Turbos are crazy amounts of money. They are very intricately designed components.


----------



## TDCruze (Sep 26, 2014)

Best bet for a cheaper turbo is from a wrecker, but this is not a common engine, so it may be hard to find.


----------



## MP81 (Jul 20, 2015)

JLL said:


> Turbos are crazy amounts of money. They are very intricately designed components.

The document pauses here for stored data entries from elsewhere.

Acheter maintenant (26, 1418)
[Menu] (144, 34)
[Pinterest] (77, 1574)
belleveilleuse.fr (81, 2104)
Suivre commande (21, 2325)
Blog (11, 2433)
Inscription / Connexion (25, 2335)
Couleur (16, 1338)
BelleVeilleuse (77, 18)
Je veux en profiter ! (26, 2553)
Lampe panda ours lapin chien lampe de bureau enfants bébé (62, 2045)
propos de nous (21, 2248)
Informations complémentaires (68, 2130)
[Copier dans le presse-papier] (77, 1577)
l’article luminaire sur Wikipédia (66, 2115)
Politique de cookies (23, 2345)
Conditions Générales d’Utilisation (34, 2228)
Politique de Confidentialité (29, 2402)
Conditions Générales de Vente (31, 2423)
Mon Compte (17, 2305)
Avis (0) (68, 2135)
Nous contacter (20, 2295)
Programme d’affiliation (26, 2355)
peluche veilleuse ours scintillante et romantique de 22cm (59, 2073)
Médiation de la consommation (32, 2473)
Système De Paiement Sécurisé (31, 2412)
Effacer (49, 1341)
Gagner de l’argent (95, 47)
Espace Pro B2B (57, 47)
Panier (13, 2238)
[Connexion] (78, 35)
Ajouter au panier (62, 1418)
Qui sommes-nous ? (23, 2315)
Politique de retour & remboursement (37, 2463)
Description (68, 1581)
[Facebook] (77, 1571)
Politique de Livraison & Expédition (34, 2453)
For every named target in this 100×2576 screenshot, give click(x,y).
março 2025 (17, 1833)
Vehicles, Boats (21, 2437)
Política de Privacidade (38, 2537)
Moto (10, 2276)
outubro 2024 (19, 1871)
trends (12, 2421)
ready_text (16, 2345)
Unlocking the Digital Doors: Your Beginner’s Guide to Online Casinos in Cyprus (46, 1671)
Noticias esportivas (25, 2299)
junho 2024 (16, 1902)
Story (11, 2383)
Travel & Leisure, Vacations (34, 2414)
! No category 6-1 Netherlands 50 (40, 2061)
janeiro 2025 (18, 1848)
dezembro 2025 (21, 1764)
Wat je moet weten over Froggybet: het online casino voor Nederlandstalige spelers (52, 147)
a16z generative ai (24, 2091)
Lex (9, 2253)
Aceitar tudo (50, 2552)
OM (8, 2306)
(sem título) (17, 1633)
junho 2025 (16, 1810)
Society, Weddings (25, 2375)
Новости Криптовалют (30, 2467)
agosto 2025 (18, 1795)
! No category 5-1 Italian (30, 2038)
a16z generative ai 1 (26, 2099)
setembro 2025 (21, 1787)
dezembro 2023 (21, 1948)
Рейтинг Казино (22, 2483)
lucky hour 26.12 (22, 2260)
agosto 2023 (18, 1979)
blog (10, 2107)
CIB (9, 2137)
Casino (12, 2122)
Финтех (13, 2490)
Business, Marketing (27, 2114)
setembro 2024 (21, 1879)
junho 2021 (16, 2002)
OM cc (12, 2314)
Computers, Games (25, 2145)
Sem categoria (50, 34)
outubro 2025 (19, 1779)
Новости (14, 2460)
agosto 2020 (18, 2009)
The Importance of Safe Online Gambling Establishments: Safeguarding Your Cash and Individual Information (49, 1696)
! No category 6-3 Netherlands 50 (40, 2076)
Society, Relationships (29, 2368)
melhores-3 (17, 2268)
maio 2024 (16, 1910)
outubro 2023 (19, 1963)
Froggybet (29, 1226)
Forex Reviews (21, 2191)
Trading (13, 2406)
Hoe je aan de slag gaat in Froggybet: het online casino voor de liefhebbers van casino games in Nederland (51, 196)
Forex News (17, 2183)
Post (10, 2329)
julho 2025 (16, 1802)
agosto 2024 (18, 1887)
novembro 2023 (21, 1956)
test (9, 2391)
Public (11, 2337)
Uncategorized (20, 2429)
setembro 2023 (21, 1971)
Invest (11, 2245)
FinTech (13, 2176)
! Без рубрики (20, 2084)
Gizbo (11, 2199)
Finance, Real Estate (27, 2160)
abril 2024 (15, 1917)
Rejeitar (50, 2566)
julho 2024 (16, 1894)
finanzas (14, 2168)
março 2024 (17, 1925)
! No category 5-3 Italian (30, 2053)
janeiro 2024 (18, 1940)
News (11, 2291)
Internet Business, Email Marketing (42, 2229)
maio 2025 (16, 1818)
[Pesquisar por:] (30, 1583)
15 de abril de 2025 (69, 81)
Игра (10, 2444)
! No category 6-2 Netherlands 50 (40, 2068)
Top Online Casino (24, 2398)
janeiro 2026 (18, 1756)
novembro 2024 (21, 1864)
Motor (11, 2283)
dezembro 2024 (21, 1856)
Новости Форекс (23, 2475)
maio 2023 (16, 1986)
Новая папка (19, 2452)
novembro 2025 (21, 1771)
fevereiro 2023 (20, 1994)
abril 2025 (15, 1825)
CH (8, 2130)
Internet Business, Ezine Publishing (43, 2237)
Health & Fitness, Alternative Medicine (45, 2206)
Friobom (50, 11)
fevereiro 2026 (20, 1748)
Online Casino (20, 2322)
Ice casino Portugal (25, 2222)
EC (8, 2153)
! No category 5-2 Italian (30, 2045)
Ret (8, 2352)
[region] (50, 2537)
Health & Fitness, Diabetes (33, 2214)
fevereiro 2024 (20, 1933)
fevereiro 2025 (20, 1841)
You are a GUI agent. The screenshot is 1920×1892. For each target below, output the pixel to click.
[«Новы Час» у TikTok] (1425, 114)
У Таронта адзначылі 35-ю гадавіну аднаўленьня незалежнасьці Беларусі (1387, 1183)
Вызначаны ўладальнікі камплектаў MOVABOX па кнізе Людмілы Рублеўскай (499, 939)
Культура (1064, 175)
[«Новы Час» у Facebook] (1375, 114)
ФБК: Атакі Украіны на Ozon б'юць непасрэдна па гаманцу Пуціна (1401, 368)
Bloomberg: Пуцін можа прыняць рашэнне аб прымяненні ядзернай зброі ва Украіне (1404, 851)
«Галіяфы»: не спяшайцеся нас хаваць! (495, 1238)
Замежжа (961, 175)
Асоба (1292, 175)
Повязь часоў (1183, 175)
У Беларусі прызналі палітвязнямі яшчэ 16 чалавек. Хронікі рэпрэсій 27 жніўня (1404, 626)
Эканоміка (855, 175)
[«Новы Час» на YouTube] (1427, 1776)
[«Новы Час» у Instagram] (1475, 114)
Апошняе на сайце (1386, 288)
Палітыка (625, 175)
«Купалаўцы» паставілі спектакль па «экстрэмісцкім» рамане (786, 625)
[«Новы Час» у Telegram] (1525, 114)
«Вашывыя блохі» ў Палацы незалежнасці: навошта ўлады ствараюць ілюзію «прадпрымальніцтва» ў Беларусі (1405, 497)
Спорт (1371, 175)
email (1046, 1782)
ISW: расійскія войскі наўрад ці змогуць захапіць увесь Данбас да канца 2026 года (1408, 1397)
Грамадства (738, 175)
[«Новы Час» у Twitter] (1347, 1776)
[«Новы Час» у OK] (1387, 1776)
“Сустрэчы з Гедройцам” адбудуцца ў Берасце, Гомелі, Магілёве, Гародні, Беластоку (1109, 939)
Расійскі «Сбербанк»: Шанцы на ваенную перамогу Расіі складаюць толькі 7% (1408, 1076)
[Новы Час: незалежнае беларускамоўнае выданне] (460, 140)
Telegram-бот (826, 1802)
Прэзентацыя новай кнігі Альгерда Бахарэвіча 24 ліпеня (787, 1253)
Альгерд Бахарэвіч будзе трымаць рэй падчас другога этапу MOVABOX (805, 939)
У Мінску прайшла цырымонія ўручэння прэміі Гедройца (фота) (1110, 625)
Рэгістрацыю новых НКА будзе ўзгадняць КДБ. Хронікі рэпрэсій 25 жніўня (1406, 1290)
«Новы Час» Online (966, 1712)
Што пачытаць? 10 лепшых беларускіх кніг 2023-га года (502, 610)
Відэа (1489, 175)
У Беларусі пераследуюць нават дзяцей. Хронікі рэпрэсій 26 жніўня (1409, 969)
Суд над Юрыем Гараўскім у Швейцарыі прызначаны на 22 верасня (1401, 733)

Yep - if it's cheap, you have to wonder why. Even cheap Chinese turbos (which have gotten _far_ better than they used to be...and thus the price has increased) aren't _that_ cheap anymore.


----------



## Chad20101 (Jul 23, 2019)

joegamey2j said:


> Hey everyone! I have a 2014 diesel cruze that the engine was blown. Its a long story but I have a replacement engine for it, but i need a turbo... Does anyone have one they want to sale or is there any alternative part numbers for them. Im just finding new ones for a crazy amount of money.
> 
> My plan is to get the car fixed and sale it, so I don't want to put a ton of money in it.
> 
> Please help!!!!








2014-2015 Chevrolet Cruze Engine Turbocharger 55581063 | GMPartsDirect.com


2014-2015 Chevrolet Cruze part # 55581063 - Engine Turbocharger




www.gmpartsdirect.com


----------



## kelaog (Aug 1, 2019)

joegamey2j said:


> Hey everyone! I have a 2014 diesel cruze that the engine was blown. Its a long story but I have a replacement engine for it, but i need a turbo... Does anyone have one they want to sale or is there any alternative part numbers for them. Im just finding new ones for a crazy amount of money.
> 
> My plan is to get the car fixed and sale it, so I don't want to put a ton of money in it.
> 
> Please help!!!!


Can you repurpose the turbo from the blown engine that you have? Or is that dead too?

$1200 for a new turbo isn't outrageous but if you can try and find a used one or potentially an aftermarket even if it is a little bigger


----------



## Thebigzeus (Dec 2, 2018)

kelaog said:


> $1200 for a new turbo isn't outrageous but if you can try and find a used one or potentially an aftermarket even if it is a little bigger


Agree.


----------



## 15cruzediesel (Sep 30, 2019)

Get quotes from a rebuilder assuming it is salvageable.


----------



## kelaog (Aug 1, 2019)

15cruzediesel said:


> Get quotes from a rebuilder assuming it is salvageable.


Agreed. You definitely can rebuild turbochargers.


----------